Information Permanent Secretary Dr Bitange Ndemo has forecast that portability – which enables subscribers to migrate to their preferred operator and still retain their original number – will be undermined by the fact that many Kenyans already have more than one handset and Subscriber Identity Module (SIM) cards which enable them to enjoy the services of two or more service providers.

"It (number portability) fails everywhere but we had to do it. People have many phones and so why would they move when they are already customers in the various networks? I cannot see it succeeding," he said matter-of-factly.

Out of the 62 countries that have introduced number portability, few have seen more than 30 percent of subscribers in the markets using the service.

Besides the phenomenon of subscribers holding two SIM cards, there is also the issue of long delays before porting and the porting fee which locally has been capped at Sh200 – way above the cost of a new SIM card.

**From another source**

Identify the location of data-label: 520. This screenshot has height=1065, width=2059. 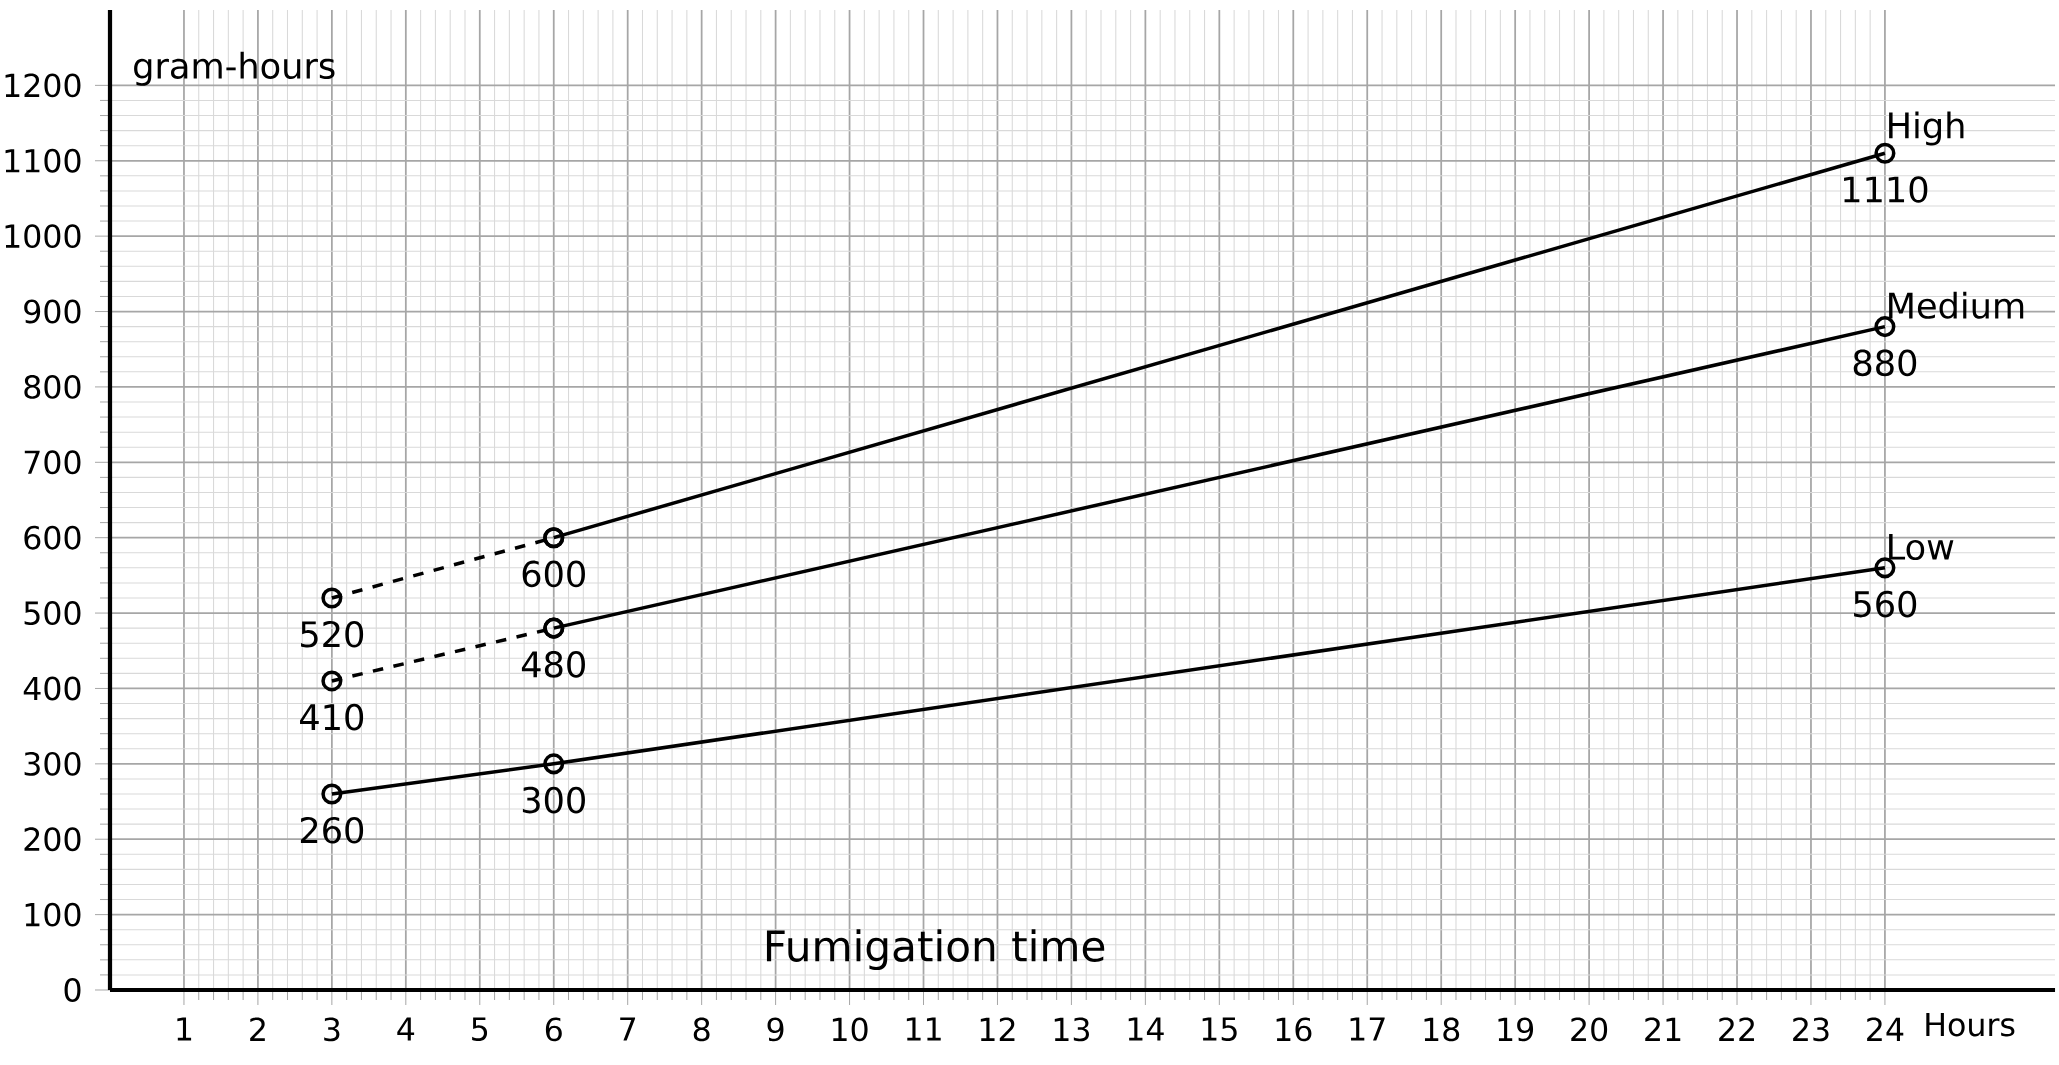
(332, 634).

Statistics seem to validate the PS\’s projection given that since the implementation kicked off on April 1, only 300 Kenyans have used the service.

Should it fail to work, the PS added that the mobile phone operators should not blame the government since they should have undertaken a market assessment to determine the viability of the system before it was rolled out.

"Those who invested had a business case. The government responded to their (operators) appeal to have the policy on number portability; we cannot tell you what is a good business.  It\’s up to them now to see how to do it," he emphasised.

Last week, the Communications Commission of Kenya (CCK) said the implementation of the service was meant to provide the infrastructure to Kenyans wishing to migrate to other networks while avoiding the inconveniences associated with moving and in effect enhance competition in the industry.

"It is not our intention to make people port. Our primary aim is to provide the feature and make it available so that people can use it at their own convenience," said CCK Assistant Director of Licensing Christopher Kemei.

Mr Kemei was also quick to point out that the success rate of the service should not be measured against the number of customers who port but by the quality of infrastructure and the competitiveness that will be generated in the telecoms sector.

It\’s only the first week since the implementation kicked off and only time will tell whether it will be successful or not.

And as this gets underway, Porting Access, the firm that is carrying out the exercise has asked mobile operators to develop databases of their customers which would enable it to determine the validity of those customers wishing to migrate and which would in effect make porting process more convenient.